Codico DevBlog: Spreadsheets?
For the past few days, I’ve been working on a new project called Codico. My goal is to create a simple way to write and publish dispatches, and keep them all up to date with any new content changes. But today, that led me to a strange place: making a spreadsheet template.
Having users store information for their dispatches in their own Google Sheets might seem like a cop-out replacement for implementing an actual accounts system and database — and it is, to be honest. But it’s just so easy. Google Sheets covers a lot of fancy features. Version history? Controlling edit access? Live collaborative editing? All covered by Google Sheets.

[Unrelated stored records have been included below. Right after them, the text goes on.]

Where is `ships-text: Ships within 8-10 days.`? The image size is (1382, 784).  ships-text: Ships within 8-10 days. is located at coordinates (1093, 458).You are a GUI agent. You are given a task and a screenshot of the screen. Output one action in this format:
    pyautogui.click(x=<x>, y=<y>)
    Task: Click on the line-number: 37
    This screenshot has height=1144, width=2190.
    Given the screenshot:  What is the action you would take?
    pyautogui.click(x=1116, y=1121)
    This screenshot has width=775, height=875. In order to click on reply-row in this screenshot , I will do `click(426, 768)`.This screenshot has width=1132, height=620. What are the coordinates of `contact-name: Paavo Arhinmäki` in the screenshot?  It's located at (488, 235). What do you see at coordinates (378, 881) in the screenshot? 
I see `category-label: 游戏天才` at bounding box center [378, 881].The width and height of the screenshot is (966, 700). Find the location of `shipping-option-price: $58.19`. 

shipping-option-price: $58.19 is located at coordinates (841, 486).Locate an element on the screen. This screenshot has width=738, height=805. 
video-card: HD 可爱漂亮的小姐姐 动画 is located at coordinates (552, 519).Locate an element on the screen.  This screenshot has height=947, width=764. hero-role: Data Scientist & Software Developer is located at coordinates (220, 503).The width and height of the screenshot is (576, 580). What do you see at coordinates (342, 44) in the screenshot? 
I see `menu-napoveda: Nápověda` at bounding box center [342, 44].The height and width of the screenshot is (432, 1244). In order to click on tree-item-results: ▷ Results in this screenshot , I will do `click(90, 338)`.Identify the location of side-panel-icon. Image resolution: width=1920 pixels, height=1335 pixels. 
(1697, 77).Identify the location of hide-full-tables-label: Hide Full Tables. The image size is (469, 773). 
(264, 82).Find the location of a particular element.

It also neatly avoids any concerns about having to pay for hosting or cloud services. It’s not that I’m particularly averse to spending money on this project, but I have a long-running pledge to myself not to spend any money on games. It was made with mobile game in-app purchases in mind, but NationStates counts too. We’ll see how long that part lasts though. I also considered building an editing experience within the web app, but it was never going to be as feature-rich as Google Sheets. In particular, I could write content to the file system for individual users, but no hosted database would mean users would have to manually export and import their content to share with others working on the same dispatches.
Unfortunately, the Google Sheets API seemed really clunky to use. Fortunately, I’d stumbled upon this cool project a while back called opensheet that offers an easy-to-use JSON API for Google Sheets. It does require spreadsheets to be viewable by anyone with the link, but considering the dispatches are all public anyway, leaving the raw templates behind those dispatches publicly viewable shouldn’t be a huge problem.
From there, it was just a matter of pulling data from opensheet and displaying it (SWR is awesome, by the way). I say it was “just a matter of” pulling the data, but of course I had to pull something stupid in the middle. Apparently, I managed to edit the TypeScript types declaration exported by the SWR library when using VSCode’s ‘rename symbol’ feature, and then spent a solid half hour trying to figure out why I was getting a TypeScript error. Oh well.
Anyway, eventually I got it working.
It’s still a barebones site, but at least the Google Sheets import is working. And most importantly, it already comes with dark mode. Ideally, my goal for tomorrow is finish the code that actually turns dispatch templates into ready-to-post BBcode, but we’ll see how far I actually get.